Interestingly, in Canada, a slightly higher percentage of people own their homes, yet Canada hasn't had anything like Fannie Mae and Freddie Mac to spend trillions trying to support the housing market, mortgage interest isn't deductible from income taxes, and Canadian governments haven't intervened in other ways to promote home ownership like the U.S. has done. All the losses and turmoil the U.S. has incurred in the name of "affordable housing" has been unnecessary. Income verification is standard practice in Canada, and so are full recourse loans – mortgage lenders can go after a borrowers other assets if necessary to pay off a default, which means Canadians buy homes when they can afford them.
If the government hadn't bailed out Wall Street firms, there would have been many more failures. Goldman, Morgan Stanley and others would have gone down with the rest. And why not? They were reckless beyond belief. The government contaminated Bank of America by forcing it to absorb Merrill Lynch and its losses in the billions.
It has become clear that moral hazard is politically uncontrollable. When Alan Greenspan was Fed Chairman, he succeeded in maintaining stability by pumping more money into the economy every time there was a crisis – the stock crash of 1987, the Mexican peso crisis, the Asian currency crises, the failure of a big hedge fund, and so on. Greenspan's very success encouraged people to believe that the downside risk was limited, and the could take crazy risks, which led to the dot-com bubble and crash. And to make sure that was vanquished, Greenspan pursued an easy money policy that was a key factor leading to the housing bubble.
The only reliable way to control moral hazard is to let reckless, overleveraged gunslingers go broke. Clear them out.
This is what happened in the U.S. before the Federal Reserve was established in 1913. There were panics and crashes that put a stop to reckless practices. The only way to pay for bailouts is to take money from prudent people who survived a meltdown, making it more difficult for them to carry on. That makes no sense.

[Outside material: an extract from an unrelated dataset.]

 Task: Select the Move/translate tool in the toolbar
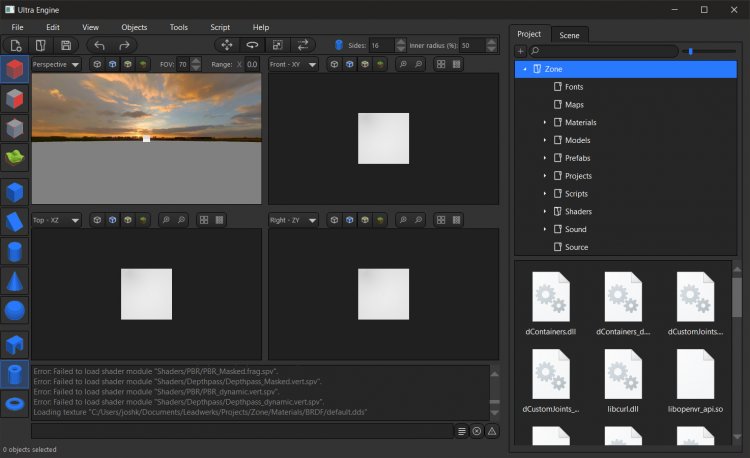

In 2008, the giants of Wall Streets might have vanished, which would have been quite a shock. But there was plenty of money in the country – in the Midwest, the South and elsewhere. Smaller but sound institutions would have gradually stepped in to perform essential functions that had been performed by the big old Wall Street firms. I think the choice is probably to make a transition quickly or to make it slowly. We're seeing that dragging out the process is a serious problem.